Example: A software company has AI agents that can review pull requests, run tests, and even deploy changes to staging.
✅ Research & Content Generation
AI agents can make your research work easier by scanning millions of pages and giving the best results. They research and product content in seconds for your blog or social posts.
Example: An AI-powered content planner helps businesses to brainstorm new ideas, conduct research, and create first drafts based on their user preferences.
✅ Personal Productivity Assistant
An AI personal productivity assistant helps users to manage their daily tasks with ease by scheduling appointments and sending reminders.
Example: A smart calendar assistant that dynamically schedules work and personal time to improve work-life balance.
✅ Autonomous Business Operations
An advanced artificial intelligence agent that can manage everything without the need for human participation.
Example: Autonomous patient monitoring systems continuously monitor patients’ health data and alert the medical team to provide immediate treatment in case of noticing any abnormalities.
Cost To Build AI Agents in 2025
Now that you know how to create an AI agent, let’s see the expense that comes with it. The cost might vary greatly depending on the level of complexity.
Below is the cost estimation for various types of AI agents.
AI Agent | Estimated Cost | Function |
Basic AI Chatbot | $10,000 to $20,000 | Handles basic customer queries. |
NLP-Powered Conversational Agent | $20,000 to $30,000 | Gives personalized responses by understanding the context. |
Voice-enable AI Agent | $30,000 to $50,000 | Combines speech recognition and NLP to converse like a human. |
Process Automation Agent | $40,000 to $80,000 | Connects with CRM or databases for task automation. Ideal for mid-size businesses. |
AI Agent with ML Training | $1,00,000 to $2,50,000 | Ideal for large organizations. This model continuously learns and handles complex tasks. |
Developing an AI agent is an investment for your business. So, understanding the AI agent development cost and AI agent types is important to choose the right one that best suits your business needs.
How CONTUS Tech Can Help You With AI Agent Development?
Creating an AI agent all by yourself isn’t a cakewalk. The process can be frightening when you don’t have the right skills and resources. Yes, a few prebuilt platforms might help, but not in the long run or for complex tasks. But collaborating with AI agent development companies can reduce your burden.

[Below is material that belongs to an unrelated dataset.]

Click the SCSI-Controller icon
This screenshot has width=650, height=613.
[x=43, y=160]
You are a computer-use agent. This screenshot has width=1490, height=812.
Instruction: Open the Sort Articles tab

CONTUS Tech is a reliable partner for businesses looking for expert guidance on how to build an AI agent in 2025. They offer advanced AI solutions that are customized for every business’s needs. The company has vast experience in the field with a record of handling more than 500+ successful projects and a high rate of customer satisfaction.
One of the main reasons businesses choose CONTUS Tech is their flexible deployment options. You can choose either on-cloud or on-premise deployment. Their strong cloud partnerships and robust security systems make them an ideal choice for any business that looks to shine.
Looking for a customer support agent or a multi-agent system, CONTUS Tech can help you make your business goals a reality. Reach out today!